_WHAT YOU HAVE TO DO_
Rewrite all of the records below with every "GUI agent" swapped for "interface assistant", leaving everything else unchanged.

_RECORD EXTRACTS_

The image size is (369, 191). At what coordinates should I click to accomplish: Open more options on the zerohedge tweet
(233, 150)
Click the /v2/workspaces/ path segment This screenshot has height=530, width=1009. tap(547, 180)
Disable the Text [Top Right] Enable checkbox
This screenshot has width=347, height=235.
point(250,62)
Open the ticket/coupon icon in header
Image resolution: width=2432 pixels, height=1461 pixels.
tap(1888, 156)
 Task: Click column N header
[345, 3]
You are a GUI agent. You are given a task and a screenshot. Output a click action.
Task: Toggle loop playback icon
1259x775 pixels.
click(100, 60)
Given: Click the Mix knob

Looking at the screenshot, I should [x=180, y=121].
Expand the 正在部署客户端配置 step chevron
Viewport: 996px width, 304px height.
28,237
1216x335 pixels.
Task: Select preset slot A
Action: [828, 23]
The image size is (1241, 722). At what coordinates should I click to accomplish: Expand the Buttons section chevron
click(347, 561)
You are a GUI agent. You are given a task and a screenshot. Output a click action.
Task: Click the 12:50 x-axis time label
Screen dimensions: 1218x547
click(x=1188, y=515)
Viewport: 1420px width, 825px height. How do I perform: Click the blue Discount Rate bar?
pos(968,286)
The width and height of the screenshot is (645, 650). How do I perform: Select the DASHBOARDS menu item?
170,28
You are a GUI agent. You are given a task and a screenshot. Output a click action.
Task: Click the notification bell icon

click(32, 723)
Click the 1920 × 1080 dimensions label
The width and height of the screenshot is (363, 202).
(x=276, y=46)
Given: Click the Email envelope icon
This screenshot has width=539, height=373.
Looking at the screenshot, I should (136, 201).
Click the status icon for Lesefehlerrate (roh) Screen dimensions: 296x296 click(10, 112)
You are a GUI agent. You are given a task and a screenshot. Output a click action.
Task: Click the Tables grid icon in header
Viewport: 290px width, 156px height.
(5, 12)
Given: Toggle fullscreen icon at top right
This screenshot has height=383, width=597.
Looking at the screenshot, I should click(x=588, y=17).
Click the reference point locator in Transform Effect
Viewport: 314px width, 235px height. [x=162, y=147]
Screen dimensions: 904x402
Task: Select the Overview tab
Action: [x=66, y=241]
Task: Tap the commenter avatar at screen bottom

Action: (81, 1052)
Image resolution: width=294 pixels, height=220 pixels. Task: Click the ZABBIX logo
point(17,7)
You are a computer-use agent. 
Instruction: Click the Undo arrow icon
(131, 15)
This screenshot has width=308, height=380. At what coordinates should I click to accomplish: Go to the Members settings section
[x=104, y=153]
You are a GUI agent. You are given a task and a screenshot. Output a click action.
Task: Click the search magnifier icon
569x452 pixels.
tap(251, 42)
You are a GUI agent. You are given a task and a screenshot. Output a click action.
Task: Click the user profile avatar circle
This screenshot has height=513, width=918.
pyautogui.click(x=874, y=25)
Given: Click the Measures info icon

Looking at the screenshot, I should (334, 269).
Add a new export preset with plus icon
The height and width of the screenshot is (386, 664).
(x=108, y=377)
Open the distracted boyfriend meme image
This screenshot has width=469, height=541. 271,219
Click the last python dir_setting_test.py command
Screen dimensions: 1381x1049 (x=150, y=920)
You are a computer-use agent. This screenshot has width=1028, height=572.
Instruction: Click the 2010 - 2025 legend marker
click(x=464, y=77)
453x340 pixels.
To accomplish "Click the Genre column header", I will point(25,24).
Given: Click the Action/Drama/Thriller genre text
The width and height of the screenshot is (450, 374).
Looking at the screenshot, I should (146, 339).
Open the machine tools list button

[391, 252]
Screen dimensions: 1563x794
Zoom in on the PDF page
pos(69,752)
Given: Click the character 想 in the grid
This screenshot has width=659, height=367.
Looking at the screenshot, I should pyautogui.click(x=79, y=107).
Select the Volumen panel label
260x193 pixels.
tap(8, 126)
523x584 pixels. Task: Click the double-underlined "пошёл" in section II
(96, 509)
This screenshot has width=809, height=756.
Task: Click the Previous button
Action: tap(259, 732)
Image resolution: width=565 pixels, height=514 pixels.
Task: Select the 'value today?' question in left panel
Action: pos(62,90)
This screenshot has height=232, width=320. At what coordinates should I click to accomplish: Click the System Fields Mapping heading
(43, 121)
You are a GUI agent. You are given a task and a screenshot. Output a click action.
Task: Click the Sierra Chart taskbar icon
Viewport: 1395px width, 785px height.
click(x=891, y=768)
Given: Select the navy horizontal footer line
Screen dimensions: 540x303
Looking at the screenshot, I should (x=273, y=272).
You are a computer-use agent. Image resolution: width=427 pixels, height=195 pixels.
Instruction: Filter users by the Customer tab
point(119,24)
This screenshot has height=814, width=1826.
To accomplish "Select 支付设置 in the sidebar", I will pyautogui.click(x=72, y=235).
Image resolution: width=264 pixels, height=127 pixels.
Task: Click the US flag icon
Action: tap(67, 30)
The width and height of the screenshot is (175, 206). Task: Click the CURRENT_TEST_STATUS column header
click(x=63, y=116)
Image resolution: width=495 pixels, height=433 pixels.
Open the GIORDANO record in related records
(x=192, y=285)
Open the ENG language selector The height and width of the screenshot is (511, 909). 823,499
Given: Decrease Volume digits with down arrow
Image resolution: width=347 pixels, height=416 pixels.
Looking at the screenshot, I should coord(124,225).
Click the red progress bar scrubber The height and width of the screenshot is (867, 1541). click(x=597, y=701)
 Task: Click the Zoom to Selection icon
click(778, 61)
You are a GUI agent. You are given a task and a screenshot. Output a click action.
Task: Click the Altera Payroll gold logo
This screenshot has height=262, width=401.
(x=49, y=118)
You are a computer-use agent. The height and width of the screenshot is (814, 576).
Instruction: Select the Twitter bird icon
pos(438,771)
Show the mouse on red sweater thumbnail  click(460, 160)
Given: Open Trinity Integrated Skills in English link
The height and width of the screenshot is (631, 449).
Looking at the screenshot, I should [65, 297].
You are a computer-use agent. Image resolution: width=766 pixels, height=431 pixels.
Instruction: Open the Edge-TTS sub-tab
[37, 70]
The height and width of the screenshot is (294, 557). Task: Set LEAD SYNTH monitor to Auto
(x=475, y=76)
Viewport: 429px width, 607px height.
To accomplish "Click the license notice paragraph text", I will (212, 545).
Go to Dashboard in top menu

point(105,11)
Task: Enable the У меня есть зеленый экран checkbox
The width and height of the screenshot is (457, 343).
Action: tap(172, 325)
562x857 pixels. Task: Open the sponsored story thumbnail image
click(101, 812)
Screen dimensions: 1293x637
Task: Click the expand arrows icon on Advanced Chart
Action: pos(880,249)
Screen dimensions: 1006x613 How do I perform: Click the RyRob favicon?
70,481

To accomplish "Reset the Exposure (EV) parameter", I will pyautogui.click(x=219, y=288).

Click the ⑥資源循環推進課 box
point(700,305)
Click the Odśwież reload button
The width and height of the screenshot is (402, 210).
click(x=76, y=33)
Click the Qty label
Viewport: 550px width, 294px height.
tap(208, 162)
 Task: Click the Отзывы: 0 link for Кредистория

_FULL RESPONSE_
The image size is (369, 191). At what coordinates should I click to accomplish: Open more options on the zerohedge tweet
(233, 150)
Click the /v2/workspaces/ path segment This screenshot has height=530, width=1009. tap(547, 180)
Disable the Text [Top Right] Enable checkbox
This screenshot has width=347, height=235.
point(250,62)
Open the ticket/coupon icon in header
Image resolution: width=2432 pixels, height=1461 pixels.
tap(1888, 156)
 Task: Click column N header
[345, 3]
You are a interface assistant. You are given a task and a screenshot. Output a click action.
Task: Toggle loop playback icon
1259x775 pixels.
click(100, 60)
Given: Click the Mix knob

Looking at the screenshot, I should [x=180, y=121].
Expand the 正在部署客户端配置 step chevron
Viewport: 996px width, 304px height.
28,237
1216x335 pixels.
Task: Select preset slot A
Action: [828, 23]
The image size is (1241, 722). At what coordinates should I click to accomplish: Expand the Buttons section chevron
click(347, 561)
You are a interface assistant. You are given a task and a screenshot. Output a click action.
Task: Click the 12:50 x-axis time label
Screen dimensions: 1218x547
click(x=1188, y=515)
Viewport: 1420px width, 825px height. How do I perform: Click the blue Discount Rate bar?
pos(968,286)
The width and height of the screenshot is (645, 650). How do I perform: Select the DASHBOARDS menu item?
170,28
You are a interface assistant. You are given a task and a screenshot. Output a click action.
Task: Click the notification bell icon

click(32, 723)
Click the 1920 × 1080 dimensions label
The width and height of the screenshot is (363, 202).
(x=276, y=46)
Given: Click the Email envelope icon
This screenshot has width=539, height=373.
Looking at the screenshot, I should (136, 201).
Click the status icon for Lesefehlerrate (roh) Screen dimensions: 296x296 click(10, 112)
You are a interface assistant. You are given a task and a screenshot. Output a click action.
Task: Click the Tables grid icon in header
Viewport: 290px width, 156px height.
(5, 12)
Given: Toggle fullscreen icon at top right
This screenshot has height=383, width=597.
Looking at the screenshot, I should click(x=588, y=17).
Click the reference point locator in Transform Effect
Viewport: 314px width, 235px height. [x=162, y=147]
Screen dimensions: 904x402
Task: Select the Overview tab
Action: [x=66, y=241]
Task: Tap the commenter avatar at screen bottom

Action: (81, 1052)
Image resolution: width=294 pixels, height=220 pixels. Task: Click the ZABBIX logo
point(17,7)
You are a computer-use agent. 
Instruction: Click the Undo arrow icon
(131, 15)
This screenshot has width=308, height=380. At what coordinates should I click to accomplish: Go to the Members settings section
[x=104, y=153]
You are a interface assistant. You are given a task and a screenshot. Output a click action.
Task: Click the search magnifier icon
569x452 pixels.
tap(251, 42)
You are a interface assistant. You are given a task and a screenshot. Output a click action.
Task: Click the user profile avatar circle
This screenshot has height=513, width=918.
pyautogui.click(x=874, y=25)
Given: Click the Measures info icon

Looking at the screenshot, I should (334, 269).
Add a new export preset with plus icon
The height and width of the screenshot is (386, 664).
(x=108, y=377)
Open the distracted boyfriend meme image
This screenshot has width=469, height=541. 271,219
Click the last python dir_setting_test.py command
Screen dimensions: 1381x1049 (x=150, y=920)
You are a computer-use agent. This screenshot has width=1028, height=572.
Instruction: Click the 2010 - 2025 legend marker
click(x=464, y=77)
453x340 pixels.
To accomplish "Click the Genre column header", I will point(25,24).
Given: Click the Action/Drama/Thriller genre text
The width and height of the screenshot is (450, 374).
Looking at the screenshot, I should (146, 339).
Open the machine tools list button

[391, 252]
Screen dimensions: 1563x794
Zoom in on the PDF page
pos(69,752)
Given: Click the character 想 in the grid
This screenshot has width=659, height=367.
Looking at the screenshot, I should pyautogui.click(x=79, y=107).
Select the Volumen panel label
260x193 pixels.
tap(8, 126)
523x584 pixels. Task: Click the double-underlined "пошёл" in section II
(96, 509)
This screenshot has width=809, height=756.
Task: Click the Previous button
Action: tap(259, 732)
Image resolution: width=565 pixels, height=514 pixels.
Task: Select the 'value today?' question in left panel
Action: pos(62,90)
This screenshot has height=232, width=320. At what coordinates should I click to accomplish: Click the System Fields Mapping heading
(43, 121)
You are a interface assistant. You are given a task and a screenshot. Output a click action.
Task: Click the Sierra Chart taskbar icon
Viewport: 1395px width, 785px height.
click(x=891, y=768)
Given: Select the navy horizontal footer line
Screen dimensions: 540x303
Looking at the screenshot, I should (x=273, y=272).
You are a computer-use agent. Image resolution: width=427 pixels, height=195 pixels.
Instruction: Filter users by the Customer tab
point(119,24)
This screenshot has height=814, width=1826.
To accomplish "Select 支付设置 in the sidebar", I will pyautogui.click(x=72, y=235).
Image resolution: width=264 pixels, height=127 pixels.
Task: Click the US flag icon
Action: tap(67, 30)
The width and height of the screenshot is (175, 206). Task: Click the CURRENT_TEST_STATUS column header
click(x=63, y=116)
Image resolution: width=495 pixels, height=433 pixels.
Open the GIORDANO record in related records
(x=192, y=285)
Open the ENG language selector The height and width of the screenshot is (511, 909). 823,499
Given: Decrease Volume digits with down arrow
Image resolution: width=347 pixels, height=416 pixels.
Looking at the screenshot, I should coord(124,225).
Click the red progress bar scrubber The height and width of the screenshot is (867, 1541). click(x=597, y=701)
 Task: Click the Zoom to Selection icon
click(778, 61)
You are a interface assistant. You are given a task and a screenshot. Output a click action.
Task: Click the Altera Payroll gold logo
This screenshot has height=262, width=401.
(x=49, y=118)
You are a computer-use agent. The height and width of the screenshot is (814, 576).
Instruction: Select the Twitter bird icon
pos(438,771)
Show the mouse on red sweater thumbnail  click(460, 160)
Given: Open Trinity Integrated Skills in English link
The height and width of the screenshot is (631, 449).
Looking at the screenshot, I should [65, 297].
You are a computer-use agent. Image resolution: width=766 pixels, height=431 pixels.
Instruction: Open the Edge-TTS sub-tab
[37, 70]
The height and width of the screenshot is (294, 557). Task: Set LEAD SYNTH monitor to Auto
(x=475, y=76)
Viewport: 429px width, 607px height.
To accomplish "Click the license notice paragraph text", I will (212, 545).
Go to Dashboard in top menu

point(105,11)
Task: Enable the У меня есть зеленый экран checkbox
The width and height of the screenshot is (457, 343).
Action: tap(172, 325)
562x857 pixels. Task: Open the sponsored story thumbnail image
click(101, 812)
Screen dimensions: 1293x637
Task: Click the expand arrows icon on Advanced Chart
Action: pos(880,249)
Screen dimensions: 1006x613 How do I perform: Click the RyRob favicon?
70,481

To accomplish "Reset the Exposure (EV) parameter", I will pyautogui.click(x=219, y=288).

Click the ⑥資源循環推進課 box
point(700,305)
Click the Odśwież reload button
The width and height of the screenshot is (402, 210).
click(x=76, y=33)
Click the Qty label
Viewport: 550px width, 294px height.
tap(208, 162)
 Task: Click the Отзывы: 0 link for Кредистория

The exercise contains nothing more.